* **EXTRACT TO READ**:
He has refused his Assent to Laws, the most wholesome and necessary for the public good.

He has forbidden his Governors to pass Laws of immediate and pressing importance, unless suspended in their operation till his Assent should be obtained; and when so suspended, he has utterly neglected to attend to them.

He has refused to pass other Laws for the accommodation of large districts of people, unless those people would relinquish the right of Representation in the Legislature, a right inestimable to them and formidable to tyrants only.

He has called together legislative bodies at places unusual, uncomfortable, and distant from the depository of their Public Records, for the sole purpose of fatiguing them into compliance with his measures.

He has dissolved Representative Houses repeatedly, for opposing with manly firmness his invasions on the rights of the people.

He has refused for a long time, after such dissolutions, to cause others to be elected, whereby the Legislative Powers, incapable of Annihilation, have returned to the People at large for their exercise; the State remaining in the mean time exposed to all the dangers of invasion from without, and convulsions within.

He has endeavoured to prevent the population of these States; for that purpose obstructing the Laws for Naturalization of Foreigners; refusing to pass others to encourage their migrations hither, and raising the conditions of new Appropriations of Lands.

He has obstructed the Administration of Justice by refusing his Assent to Laws for establishing Judiciary Powers.

He has made Judges dependent on his Will alone for the tenure of their offices, and the amount and payment of their salaries.

He has erected a multitude of New Offices, and sent hither swarms of Officers to harass our people and eat out their substance.

He has kept among us, in times of peace, Standing Armies without the Consent of our legislatures.

He has affected to render the Military independent of and superior to the Civil Power.

He has combined with others to subject us to a jurisdiction foreign to our constitution, and unacknowledged by our laws; giving his Assent to their Acts of pretended Legislation:

For quartering large bodies of armed troops among us:

For protecting them, by a mock Trial from punishment for any Murders which they should commit on the Inhabitants of these States:

For cutting off our Trade with all parts of the world:

For imposing Taxes on us without our Consent:

For depriving us in many cases, of the benefit of Trial by Jury:

For transporting us beyond Seas to be tried for pretended offences:

For abolishing the free System of English Laws in a neighbouring Province, establishing therein an Arbitrary government, and enlarging its Boundaries so as to render it at once an example and fit instrument for introducing the same absolute rule into these Colonies

For taking away our Charters, abolishing our most valuable Laws and altering fundamentally the Forms of our Governments:

For suspending our own Legislatures, and declaring themselves invested with power to legislate for us in all cases whatsoever.

* **WORK TO COMPLETE**:
**1)** Can you turn the paragraph of the list of grievances that begins "He has endeavoured to prevent the population" into a short bulleted list that keeps its main facts?
**2)** Can you supply the next few sentences of the list of grievances, continuing after the last one shown?

[Saved entries]

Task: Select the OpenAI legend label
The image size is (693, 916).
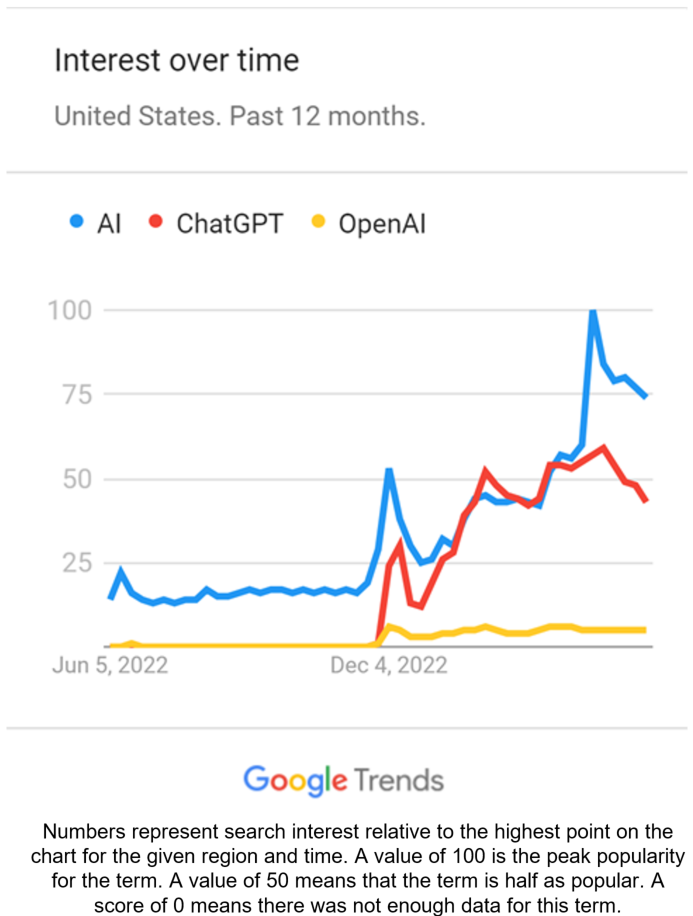Action: (382, 224)
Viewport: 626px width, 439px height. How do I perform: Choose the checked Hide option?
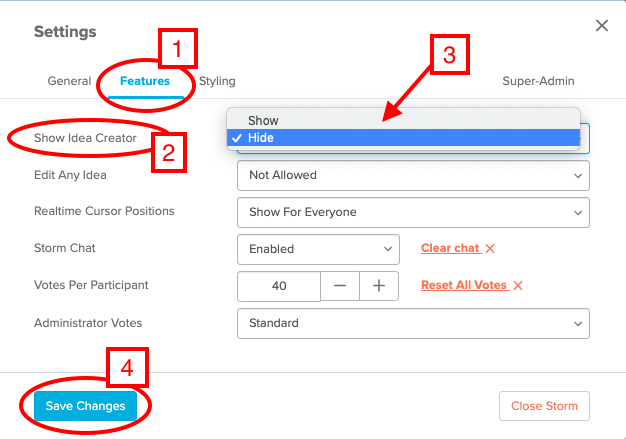[403, 138]
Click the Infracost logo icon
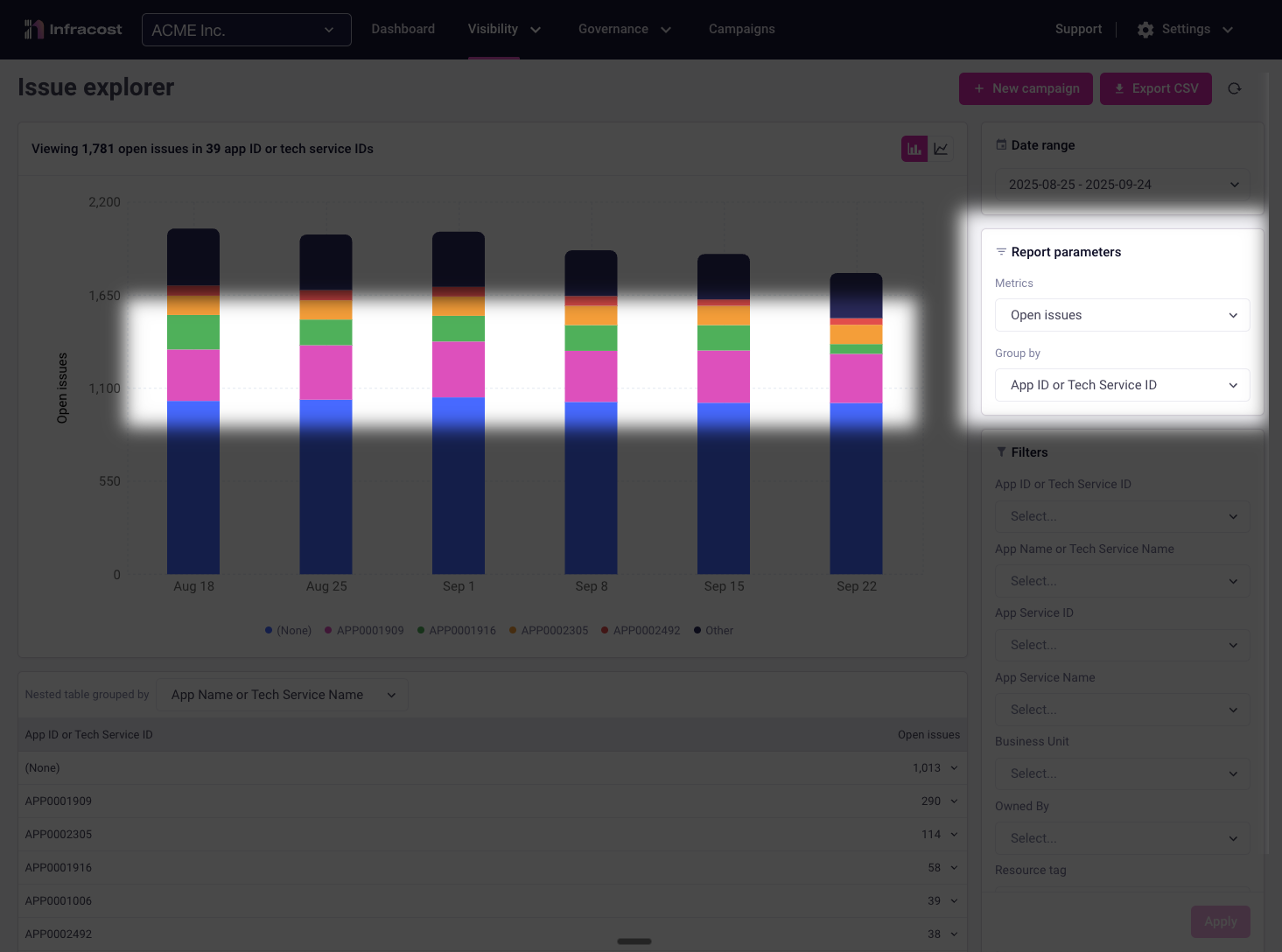 tap(34, 30)
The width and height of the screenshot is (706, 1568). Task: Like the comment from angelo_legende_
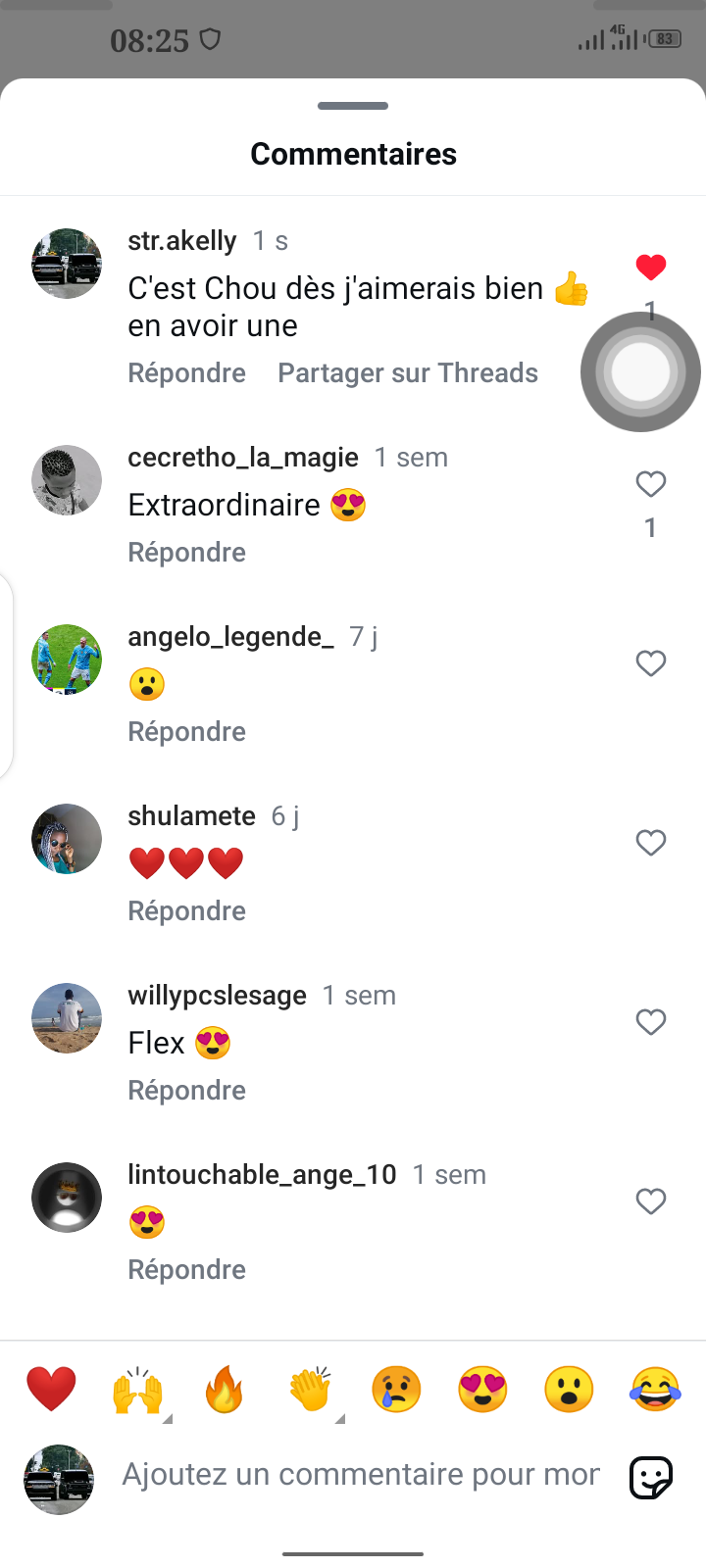[x=651, y=663]
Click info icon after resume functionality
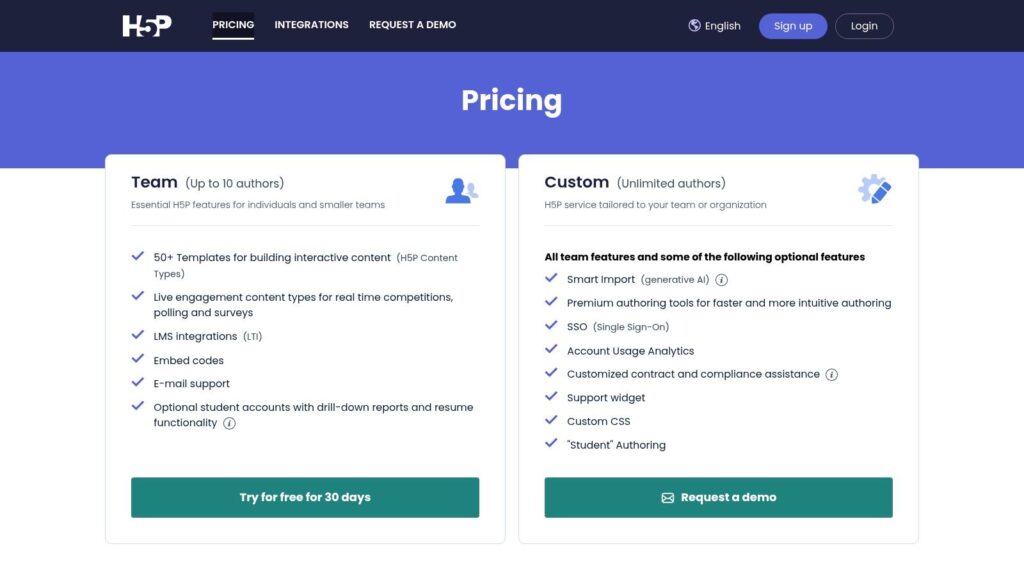Viewport: 1024px width, 576px height. click(229, 423)
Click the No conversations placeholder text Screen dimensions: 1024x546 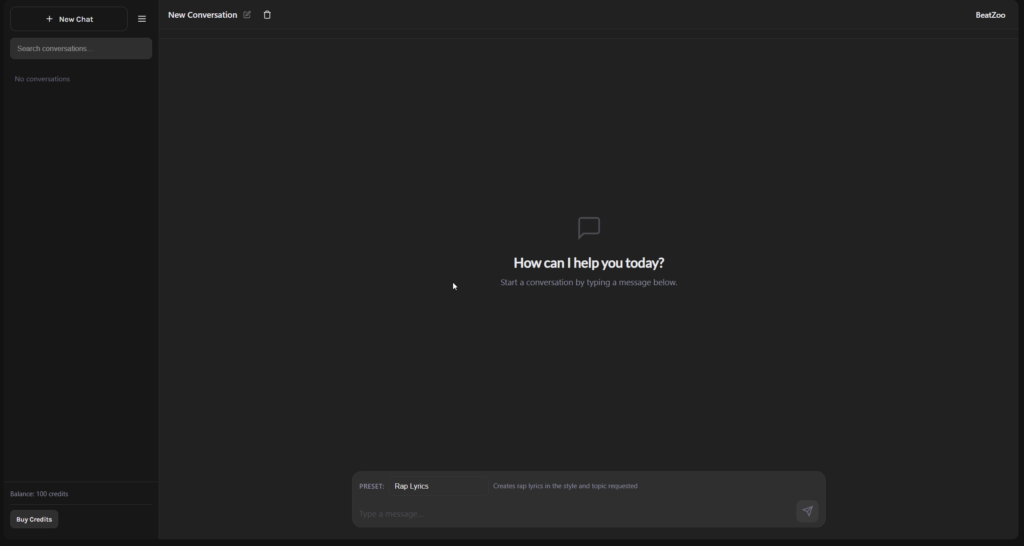(x=42, y=79)
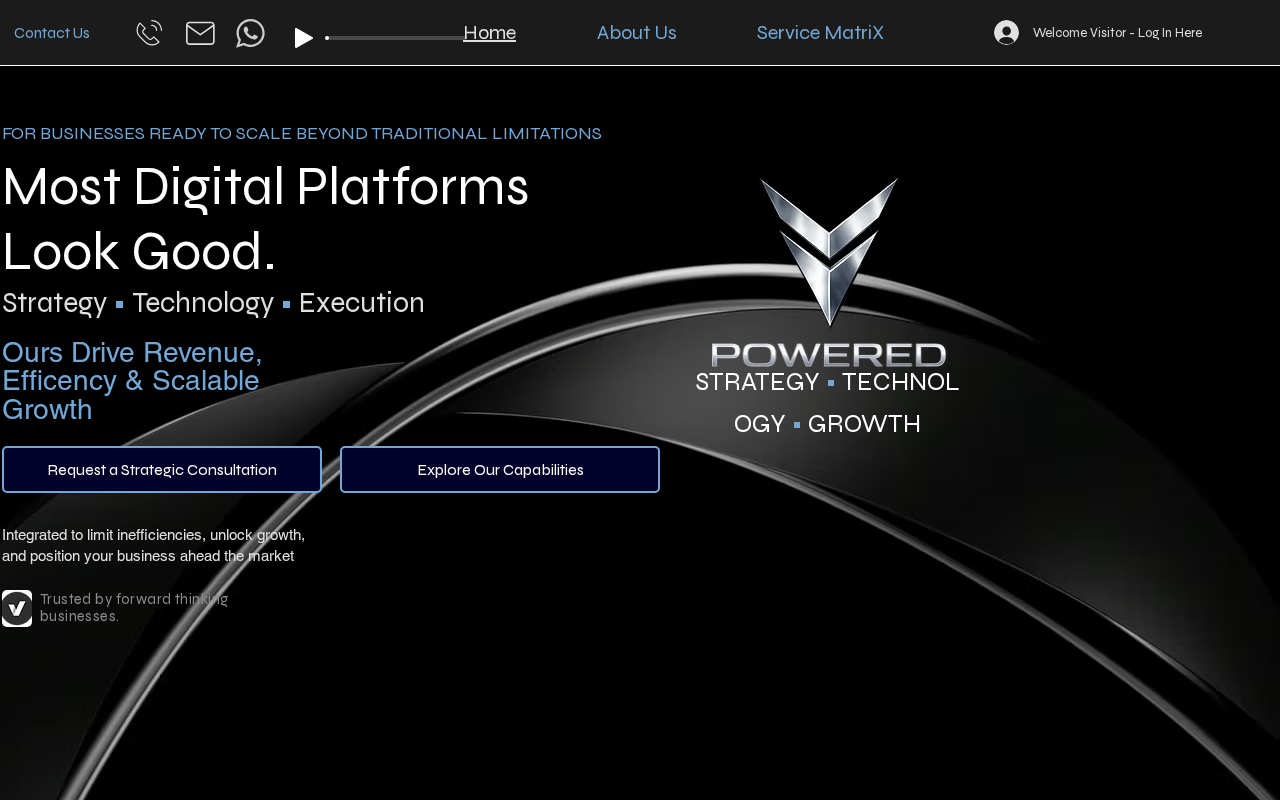The height and width of the screenshot is (800, 1280).
Task: Open the Contact Us link
Action: [52, 33]
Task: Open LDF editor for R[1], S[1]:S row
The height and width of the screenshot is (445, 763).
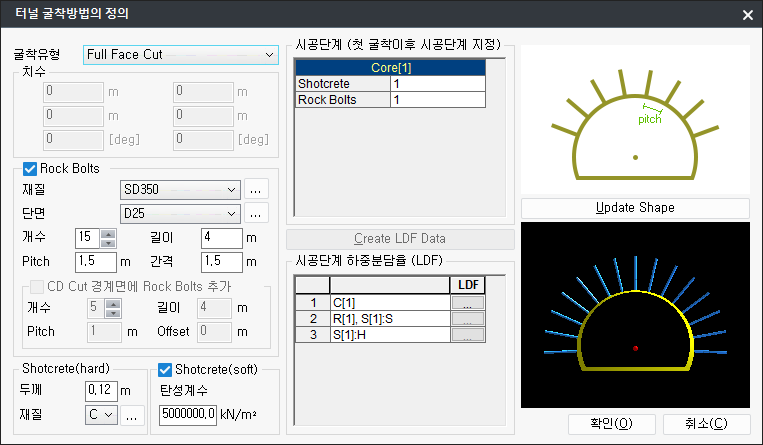Action: click(467, 318)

* **EXPECTED RESPONSES**:
**1)**
He tried to prevent the population of these States by:
- obstructing the laws for naturalization of foreigners
- refusing to pass laws encouraging their migration here
- raising the conditions of new appropriations of lands

**2)**
He has abdicated Government here, by declaring us out of his Protection and waging War against us.

He has plundered our seas, ravaged our coasts, burnt our towns, and destroyed the lives of our people.

He is at this time transporting large Armies of foreign Mercenaries to compleat the works of death, desolation, and tyranny, already begun with circumstances of Cruelty & Perfidy scarcely paralleled in the most barbarous ages, and totally unworthy the Head of a civilized nation.

He has constrained our fellow Citizens taken Captive on the high Seas to bear Arms against their Country, to become the executioners of their friends and Brethren, or to fall themselves by their Hands.

He has excited domestic insurrections amongst us, and has endeavoured to bring on the inhabitants of our frontiers, the merciless Indian Savages whose known rule of warfare, is an undistinguished destruction of all ages, sexes and conditions.

In every stage of these Oppressions We have Petitioned for Redress in the most humble terms: Our repeated Petitions have been answered only by repeated injury. A Prince, whose character is thus marked by every act which may define a Tyrant, is unfit to be the ruler of a free people.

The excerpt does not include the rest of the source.